Do you recall how your interest in writing originated? I used to write song lyrics. I would get a tune in my head and just write words to match. I think it started then or with the essays we wrote in school. I loved that. And book reports.

Is there anything you find particularly challenging in your writing? Head hopping. I hate that rule!!! I love head hopping!!

Do you ever have problems with writers block?  If so how do you get through it? Yes. I just try not to think about it.

What do you do when you’re not writing/editing or thinking about writing/editing? Reading. Playing with my dogs. Riding with my husband on his bike, weather permitting.

Who is your favorite author and what is it that really strikes you about their work?
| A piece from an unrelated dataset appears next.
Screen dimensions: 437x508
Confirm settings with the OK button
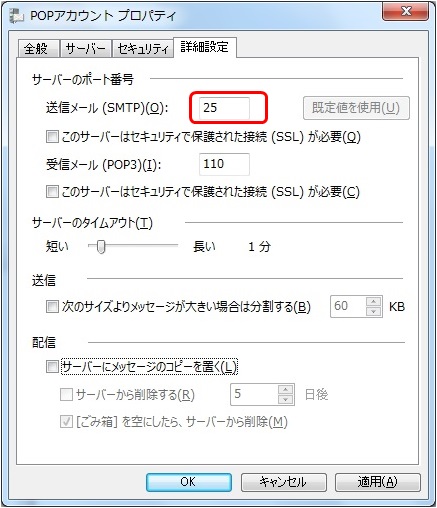pyautogui.click(x=189, y=482)
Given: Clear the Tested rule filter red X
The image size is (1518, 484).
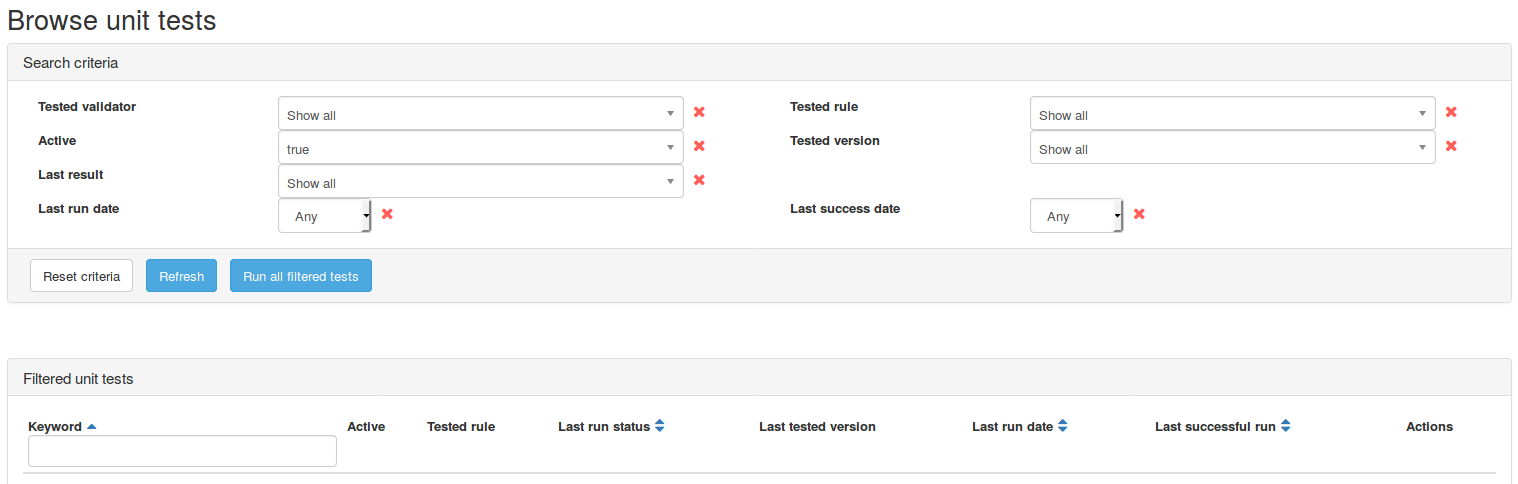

Christina Courtenay and Bev Pettersen. They both write engaging romances with likable characters and interesting twists. I wish I wrote like them.

What was the hardest part of writing your book? Finding the real facts.

Did you learn anything from writing your book and what was it? I learned tequila existed, that the first Hill Climb on Pikes Peak was in 1916, that polygamy had only been banned 30 years.

Do you have any advice for other writers? Love what you write.

Do you have anything specific that you want to say to your readers? I hope you enjoy Ride for Rights and walk away wanting to accomplish something amazing yourself.

Who is your publisher and how did you connect with them? I have two. MuseItUp Publishing and Breathless Press. A fellow author told me about Muse. BP, I found searching the web and I've used them over and over again as I've been really pleased with them.

How can we find you? Website, Facebook, Twitter, blog, etc. - please share your public links.

Ride for Rights, historical YA

MuseItUp Publishing, Feb 10th, 2012

In the summer of 1916 women do not have the right to vote, let alone be motorcycle dispatch riders. Two sisters, Angeline and Adelaide Hanson are determined to prove to the world that not only are women capable of riding motorbikes, but they can ride motorbikes across the United States. Alone. 

From a dance hall in Chicago to a jail cell in Dodge City, love and trouble both follow Angeline and Adelaide on the dirt roads across the United States. The sisters shout their triumph from Pike’s Peak only to end up lost in the Salt Lake desert. 

Will they make it to their goal of Los Angeles or will too many mishaps prevent them from reaching their destination and thus, hinder their desire to prove that women can do it? 

Laugh, cry, and smile with Angeline and Adelaide as they take their ride full of adventures, their ride for rights.


  1. Tara, it's my pleasure, and I wish you much success with Ride for Rights...a book all young women should read.